Author: David Wright
Here are 11 steps that can help you become debt free:
1. Get motivated
Money stress might be affecting your health and limiting your ability to think clearly. Make a commitment to change your life.
2. Choose a reward for getting out of debt
Place a photo of your chosen reward on your refrigerator door. You need to have something to look forward to that spurs you on and gets you excited. But be reasonable, don’t choose a reward that’s likely to set you back into debt!
3. Get a buddy
Motivation is always harder to muster on your own. So ask a close friend, a family member or someone else who fits the bill to have weekly check-ins with you to give you some accountability on how you’re tracking.
4. Set up an emergency fund
Having even $1000 stashed away can reduce your reliance on credit if unexpected expenses pop up. Once your emergency fund is in place, you should then consider cutting up your credit cards and reducing their limits as you pay them off. Once you’ve cleared your credit card debt, only shop with cash or a debit card.
5. Create a list of all your debts
Sit down and draw up a complete list (or, even better, a spreadsheet) of all your debts, include:
- Details about who you owe money to
- What the money was spent on
- The amount you owe
- Current repayment amounts
- Interest rate
- Final payment date
This will help you know where you stand, so you can then take the following steps to help clear your debts:
6. Negotiate your repayments
Visit or phone your lending institutions and say that you’re looking for a better deal, and ask what they can offer you. If you’re not happy with their response, simply say that you’re thinking of paying off and closing your loan or credit card account(s). Do this and, most likely, they’ll start offering you a better deal.
However, if you’re experiencing financial difficulty, then be upfront about it, as your lender may be able to offer you some respite. You may be able to negotiate repayment plans with lower interest rates and repayment amounts.
7. Consider consolidating your debts
Where appropriate, consider consolidating multiple smaller high-interest rate debts into one larger low-interest rate loan. This may be a personal loan or your home loan.

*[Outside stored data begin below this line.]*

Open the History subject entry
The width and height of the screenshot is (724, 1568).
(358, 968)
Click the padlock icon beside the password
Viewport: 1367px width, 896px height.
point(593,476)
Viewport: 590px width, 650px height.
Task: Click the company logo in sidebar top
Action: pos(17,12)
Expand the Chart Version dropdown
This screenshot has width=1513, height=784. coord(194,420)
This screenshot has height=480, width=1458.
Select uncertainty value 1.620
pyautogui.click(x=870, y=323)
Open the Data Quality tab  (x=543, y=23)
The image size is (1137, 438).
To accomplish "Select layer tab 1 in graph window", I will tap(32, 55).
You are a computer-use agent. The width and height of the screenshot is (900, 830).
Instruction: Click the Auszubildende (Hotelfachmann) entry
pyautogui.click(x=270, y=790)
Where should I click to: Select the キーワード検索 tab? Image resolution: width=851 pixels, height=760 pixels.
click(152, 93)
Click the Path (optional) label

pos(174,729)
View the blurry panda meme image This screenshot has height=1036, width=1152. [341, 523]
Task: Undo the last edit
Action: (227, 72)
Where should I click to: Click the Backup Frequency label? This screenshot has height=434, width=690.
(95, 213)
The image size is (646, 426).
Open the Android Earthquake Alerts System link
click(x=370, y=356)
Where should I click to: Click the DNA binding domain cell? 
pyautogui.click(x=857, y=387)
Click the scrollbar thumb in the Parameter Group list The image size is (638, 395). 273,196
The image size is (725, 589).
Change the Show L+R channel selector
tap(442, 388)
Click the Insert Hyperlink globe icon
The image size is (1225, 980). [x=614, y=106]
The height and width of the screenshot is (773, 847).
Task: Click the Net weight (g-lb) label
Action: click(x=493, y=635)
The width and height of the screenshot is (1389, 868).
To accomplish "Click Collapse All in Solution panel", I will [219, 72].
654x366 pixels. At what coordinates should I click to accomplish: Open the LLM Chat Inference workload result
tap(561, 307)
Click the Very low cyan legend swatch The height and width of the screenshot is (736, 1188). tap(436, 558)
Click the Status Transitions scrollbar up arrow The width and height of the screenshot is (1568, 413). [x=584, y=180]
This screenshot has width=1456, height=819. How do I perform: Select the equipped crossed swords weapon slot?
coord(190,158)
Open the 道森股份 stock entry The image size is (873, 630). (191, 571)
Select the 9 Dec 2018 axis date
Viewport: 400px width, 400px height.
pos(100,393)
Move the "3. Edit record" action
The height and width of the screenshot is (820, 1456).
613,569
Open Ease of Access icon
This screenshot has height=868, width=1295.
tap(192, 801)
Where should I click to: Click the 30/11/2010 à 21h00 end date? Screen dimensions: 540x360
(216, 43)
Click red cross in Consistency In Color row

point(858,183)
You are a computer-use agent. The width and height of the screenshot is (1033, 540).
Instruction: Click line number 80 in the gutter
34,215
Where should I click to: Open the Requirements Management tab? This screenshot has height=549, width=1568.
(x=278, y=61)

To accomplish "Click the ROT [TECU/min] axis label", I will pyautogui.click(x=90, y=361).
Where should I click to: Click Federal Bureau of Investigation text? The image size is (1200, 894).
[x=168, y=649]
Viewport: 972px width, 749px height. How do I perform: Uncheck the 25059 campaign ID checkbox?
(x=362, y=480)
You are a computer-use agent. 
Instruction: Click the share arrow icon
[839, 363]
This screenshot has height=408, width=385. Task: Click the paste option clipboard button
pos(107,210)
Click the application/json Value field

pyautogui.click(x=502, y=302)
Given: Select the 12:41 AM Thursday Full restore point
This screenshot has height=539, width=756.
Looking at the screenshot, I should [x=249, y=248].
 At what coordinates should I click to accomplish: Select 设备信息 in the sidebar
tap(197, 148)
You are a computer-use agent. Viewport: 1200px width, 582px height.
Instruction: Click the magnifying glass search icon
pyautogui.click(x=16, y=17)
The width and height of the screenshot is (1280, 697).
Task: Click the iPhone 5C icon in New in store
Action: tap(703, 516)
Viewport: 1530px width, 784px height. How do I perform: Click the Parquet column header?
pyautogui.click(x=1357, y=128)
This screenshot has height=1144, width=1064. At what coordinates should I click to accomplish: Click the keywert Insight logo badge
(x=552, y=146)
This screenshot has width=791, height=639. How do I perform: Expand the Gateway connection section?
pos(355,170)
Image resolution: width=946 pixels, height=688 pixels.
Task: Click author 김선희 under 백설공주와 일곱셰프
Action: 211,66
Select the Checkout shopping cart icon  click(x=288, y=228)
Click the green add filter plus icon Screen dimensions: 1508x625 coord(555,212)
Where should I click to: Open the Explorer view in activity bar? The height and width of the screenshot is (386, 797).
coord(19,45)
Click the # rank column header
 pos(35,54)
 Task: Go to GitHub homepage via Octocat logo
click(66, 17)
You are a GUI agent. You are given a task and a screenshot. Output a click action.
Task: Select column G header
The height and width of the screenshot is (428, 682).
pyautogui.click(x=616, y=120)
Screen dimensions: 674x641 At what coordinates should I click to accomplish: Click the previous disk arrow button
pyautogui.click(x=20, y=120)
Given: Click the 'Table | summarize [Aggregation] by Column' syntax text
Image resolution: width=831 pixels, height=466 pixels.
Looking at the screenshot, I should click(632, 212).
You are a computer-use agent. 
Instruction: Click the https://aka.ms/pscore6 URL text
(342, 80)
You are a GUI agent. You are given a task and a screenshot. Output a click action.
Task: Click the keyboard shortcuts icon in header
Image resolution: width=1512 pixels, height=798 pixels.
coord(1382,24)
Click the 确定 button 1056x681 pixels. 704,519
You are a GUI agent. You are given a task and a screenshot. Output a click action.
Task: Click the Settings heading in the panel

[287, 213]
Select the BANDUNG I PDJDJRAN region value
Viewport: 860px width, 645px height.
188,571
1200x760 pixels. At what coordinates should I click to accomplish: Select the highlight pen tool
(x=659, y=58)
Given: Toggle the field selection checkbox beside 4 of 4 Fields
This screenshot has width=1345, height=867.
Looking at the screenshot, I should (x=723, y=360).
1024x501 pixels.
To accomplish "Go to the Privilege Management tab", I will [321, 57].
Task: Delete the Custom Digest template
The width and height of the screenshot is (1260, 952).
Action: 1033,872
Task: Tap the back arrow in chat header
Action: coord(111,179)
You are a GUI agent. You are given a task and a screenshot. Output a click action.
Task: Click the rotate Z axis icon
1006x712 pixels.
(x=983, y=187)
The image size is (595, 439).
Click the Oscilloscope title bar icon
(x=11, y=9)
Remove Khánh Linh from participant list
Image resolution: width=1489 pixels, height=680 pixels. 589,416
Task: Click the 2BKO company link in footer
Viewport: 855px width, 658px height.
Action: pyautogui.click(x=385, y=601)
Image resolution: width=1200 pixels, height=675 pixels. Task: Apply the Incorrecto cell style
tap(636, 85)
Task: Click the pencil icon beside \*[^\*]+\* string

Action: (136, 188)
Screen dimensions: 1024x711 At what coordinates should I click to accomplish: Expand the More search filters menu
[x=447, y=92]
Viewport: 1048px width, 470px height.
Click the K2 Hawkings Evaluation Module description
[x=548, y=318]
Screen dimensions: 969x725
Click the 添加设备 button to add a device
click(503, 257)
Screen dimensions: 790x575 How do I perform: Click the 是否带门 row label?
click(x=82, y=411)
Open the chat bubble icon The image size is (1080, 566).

You may consider applying for a 0% credit card balance transfer offer to save interest. Most banks offer these, but be aware that all applications for credit are listed on your credit history and impact your credit score.
Update your list of debts if you have finished this step.
If you’re thinking about consolidating your debt onto your home loan, you can view a snapshot of home loans currently available in the market for refinancing in the table below. Please note that this table has been generated based on a two-year fixed residential rate for $500,000 in Auckland, and is sorted by current rate (lowest to highest). If you’re interested in comparing for other regions, or loan amounts, check out the home loans comparison tool here.
8. Look for ways to cut back costs
Negotiate better deals on essential services, such as your phone and electricity. Also think about how you may be able to reduce other costs, for example cancel subscriptions that are non-essential, such as Netflix, NEON or Spotify, for example.
9. Automate your recovery
Now you have reduced your outflows as much as possible, make your recovery happen automatically and easily. Factor your debt repayments into your budget as an expense that you need to put aside each time you get paid. Set up a new separate bank account for your bills and outgoings, and transfer money automatically each payday.
10. Try to make some extra cash
Consider selling possessions you no longer need or use. Even if you sell something at a loss, it’s not uncommon to make money in saved interest in the long run. Put the proceeds from what you sell towards paying off your highest interest rate debt.
Also look for opportunities to generate more income. Some ideas include taking in a boarder, working extra hours or shifts, looking for a second job, or even making jams or preserves to sell at a local market. Get creative and you could increase your income.
11. Make a debt repayment plan
Two common repayment plans are often recommended: the snowball and the avalanche. Let’s take a look at how these work.
With the snowball method, you pour any surplus cash into paying off your smallest debt first. Then, when that debt is paid off, add (or snowball) that repayment onto the next smallest debt until it’s also paid off. Continue this process, always adding the repayments from the paid-off debts to the next smallest debt until all debts are cleared.
This involves pouring any surplus cash into paying off your highest interest rate debt first. When you’ve paid off that debt, add that repayment onto the next highest interest rate debt until it’s also paid off. Continue this process, always adding the repayments from the paid-off loans to the next highest interest rate loans until your debt repayment is complete.
These two methods look very similar. The point of difference between the two is whether you tackle the smallest debt first, or the highest interest rate debt first.
Mathematically, tackling the highest interest rate debt first will save you more money, so the avalanche method is a better option financially. However, the snowball method has emotional benefits that some feel outweigh the financial benefits, i.e. quickly seeing the number of your creditors diminish.
However, whichever method you choose, it’s important to do something special each time you achieve a goal (such as paying off a debt). So, in the month after a debt is paid off, you might want to take some of the repayment money that is spare to reward yourself. But be sure to then add the full amount to your highest interest rate debt repayment thereafter.